La splendeur des
Tenenbaum
C’est d’abord l’invention qui caractérise
ce film (et le cinéma de Wes Anderson en
général) : une invention continue, exubérante, proliférante, souvent réjouissante,
d’une cérébralité labyrinthique.
Elle est au service de la modélisation cinématographique d’une
famille : non pas une famille-modèle – si tant est qu’il en existe – mais un
modèle de famille, c’est-à-dire d’une
structure exemplaire organisant des relations multiples, une modulation, un échantillonnage.

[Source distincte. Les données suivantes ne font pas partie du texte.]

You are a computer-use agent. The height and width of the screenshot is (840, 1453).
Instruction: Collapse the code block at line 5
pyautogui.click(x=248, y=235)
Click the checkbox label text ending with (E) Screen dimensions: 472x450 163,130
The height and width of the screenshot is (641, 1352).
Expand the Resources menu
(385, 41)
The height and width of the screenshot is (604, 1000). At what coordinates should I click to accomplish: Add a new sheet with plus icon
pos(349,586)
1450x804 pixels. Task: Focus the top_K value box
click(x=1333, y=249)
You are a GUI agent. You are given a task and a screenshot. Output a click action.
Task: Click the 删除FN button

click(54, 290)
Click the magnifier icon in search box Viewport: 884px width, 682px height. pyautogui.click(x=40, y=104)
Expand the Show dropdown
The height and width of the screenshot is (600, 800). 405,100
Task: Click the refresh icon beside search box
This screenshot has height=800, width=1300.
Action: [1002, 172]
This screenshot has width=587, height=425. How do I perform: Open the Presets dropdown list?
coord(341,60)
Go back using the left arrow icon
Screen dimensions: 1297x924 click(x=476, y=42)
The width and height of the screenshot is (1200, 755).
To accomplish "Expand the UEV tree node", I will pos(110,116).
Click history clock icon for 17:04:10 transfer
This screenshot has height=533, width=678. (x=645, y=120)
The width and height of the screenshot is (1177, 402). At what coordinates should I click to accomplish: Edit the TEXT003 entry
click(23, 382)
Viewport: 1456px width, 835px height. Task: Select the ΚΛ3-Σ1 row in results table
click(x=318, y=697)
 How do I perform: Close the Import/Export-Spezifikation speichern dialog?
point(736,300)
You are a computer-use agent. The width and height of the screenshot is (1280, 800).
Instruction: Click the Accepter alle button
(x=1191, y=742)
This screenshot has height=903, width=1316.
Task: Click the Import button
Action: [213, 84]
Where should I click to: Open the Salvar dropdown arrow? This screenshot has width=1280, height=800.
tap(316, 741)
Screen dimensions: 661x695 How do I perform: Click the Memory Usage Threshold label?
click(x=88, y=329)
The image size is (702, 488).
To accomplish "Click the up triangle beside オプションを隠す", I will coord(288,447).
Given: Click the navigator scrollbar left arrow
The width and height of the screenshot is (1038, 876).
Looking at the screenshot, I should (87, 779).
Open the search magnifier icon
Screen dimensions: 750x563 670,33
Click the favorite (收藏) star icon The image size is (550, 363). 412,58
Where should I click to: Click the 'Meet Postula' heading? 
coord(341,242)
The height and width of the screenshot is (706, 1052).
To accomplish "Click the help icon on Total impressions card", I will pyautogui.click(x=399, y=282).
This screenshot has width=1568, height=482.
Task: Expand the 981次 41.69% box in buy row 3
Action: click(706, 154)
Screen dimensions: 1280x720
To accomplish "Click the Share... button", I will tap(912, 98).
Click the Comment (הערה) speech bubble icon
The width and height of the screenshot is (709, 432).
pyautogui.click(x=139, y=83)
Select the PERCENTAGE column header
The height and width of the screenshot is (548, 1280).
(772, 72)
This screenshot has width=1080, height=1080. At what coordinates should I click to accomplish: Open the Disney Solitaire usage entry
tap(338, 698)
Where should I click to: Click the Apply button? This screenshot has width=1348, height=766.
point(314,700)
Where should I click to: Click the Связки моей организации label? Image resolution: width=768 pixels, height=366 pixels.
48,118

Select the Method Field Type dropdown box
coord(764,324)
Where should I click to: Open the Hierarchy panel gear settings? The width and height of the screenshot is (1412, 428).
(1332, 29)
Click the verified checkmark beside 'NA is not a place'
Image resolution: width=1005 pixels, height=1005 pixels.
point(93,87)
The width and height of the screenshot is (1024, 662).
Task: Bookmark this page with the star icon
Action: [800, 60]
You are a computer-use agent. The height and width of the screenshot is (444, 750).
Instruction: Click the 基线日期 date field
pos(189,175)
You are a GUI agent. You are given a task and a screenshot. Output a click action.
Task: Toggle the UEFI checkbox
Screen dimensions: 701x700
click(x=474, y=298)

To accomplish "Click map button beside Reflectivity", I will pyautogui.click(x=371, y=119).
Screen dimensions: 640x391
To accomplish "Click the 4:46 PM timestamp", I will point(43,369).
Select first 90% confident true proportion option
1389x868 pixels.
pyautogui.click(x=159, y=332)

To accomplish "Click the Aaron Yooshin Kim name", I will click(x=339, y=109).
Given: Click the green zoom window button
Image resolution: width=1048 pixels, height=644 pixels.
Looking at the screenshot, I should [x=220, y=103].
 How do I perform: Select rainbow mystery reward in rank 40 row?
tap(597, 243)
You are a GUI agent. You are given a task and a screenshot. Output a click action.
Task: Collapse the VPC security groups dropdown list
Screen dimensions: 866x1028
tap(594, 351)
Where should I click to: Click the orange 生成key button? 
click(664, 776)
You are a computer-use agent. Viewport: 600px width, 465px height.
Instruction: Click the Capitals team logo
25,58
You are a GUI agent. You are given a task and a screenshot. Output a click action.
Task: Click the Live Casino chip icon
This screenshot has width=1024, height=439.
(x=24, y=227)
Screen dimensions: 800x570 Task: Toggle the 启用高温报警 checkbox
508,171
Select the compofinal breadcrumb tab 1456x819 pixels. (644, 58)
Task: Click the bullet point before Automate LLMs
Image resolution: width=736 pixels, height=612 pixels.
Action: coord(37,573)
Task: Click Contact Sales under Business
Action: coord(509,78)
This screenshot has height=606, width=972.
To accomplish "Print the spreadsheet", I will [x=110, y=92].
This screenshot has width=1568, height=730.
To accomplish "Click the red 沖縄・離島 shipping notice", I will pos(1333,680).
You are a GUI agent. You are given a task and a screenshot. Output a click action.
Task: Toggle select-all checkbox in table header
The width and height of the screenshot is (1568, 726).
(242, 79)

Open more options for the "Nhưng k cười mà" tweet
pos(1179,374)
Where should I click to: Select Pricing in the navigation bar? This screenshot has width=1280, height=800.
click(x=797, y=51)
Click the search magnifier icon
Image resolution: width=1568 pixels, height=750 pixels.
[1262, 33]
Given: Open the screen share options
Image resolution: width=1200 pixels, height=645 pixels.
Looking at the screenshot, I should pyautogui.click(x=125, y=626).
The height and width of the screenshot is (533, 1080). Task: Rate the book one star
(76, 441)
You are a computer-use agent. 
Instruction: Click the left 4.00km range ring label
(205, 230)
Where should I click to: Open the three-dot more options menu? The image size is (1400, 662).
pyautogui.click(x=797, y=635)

Le point commun entre le montage et
le groupe familial c’est qu’ils sont des agencements de pièces rapportées. La principale pièce rapportée de la famille
Tenenbaum, c’est Margot, la fille adoptive, qui devient peu à peu le personnage
central du film : «C’est ma
fille adoptive», « tu n’es pas mon
père », la distance est affirmée et maintenue.
Autre
pièce rapportée, Eli, le voisin d’en face, qui déclare, vers la fin du
film : « J’ai toujours voulu
être un Tenenbaum », ce à quoi Royan Tenenbaum, fidèle à son
narcissisme dévastateur, répond : « Moi
aussi… Moi aussi ! ». Eli ajoute, énigmatique, avant de s’enfuir :
« Mais maintenant ça n’a pas le même
sens… ».
Quels principes esthétiques règlent cette
modélisation, cet agencement ?
[1]
Le titre de ce texte fait référence au film d’Orson Welles La Splendeur des Amberson (The Magnificent Ambersons, 1942), qui
traite lui aussi des splendeurs et des misères d’une famille bourgeoise
américaine. Les deux films, à soixante années de distance, abordent chacun à
leur façon, le grand sujet du cinéma américain, qui irrigue tous les
genres : la constitution – ou la reconstitution - d’une famille.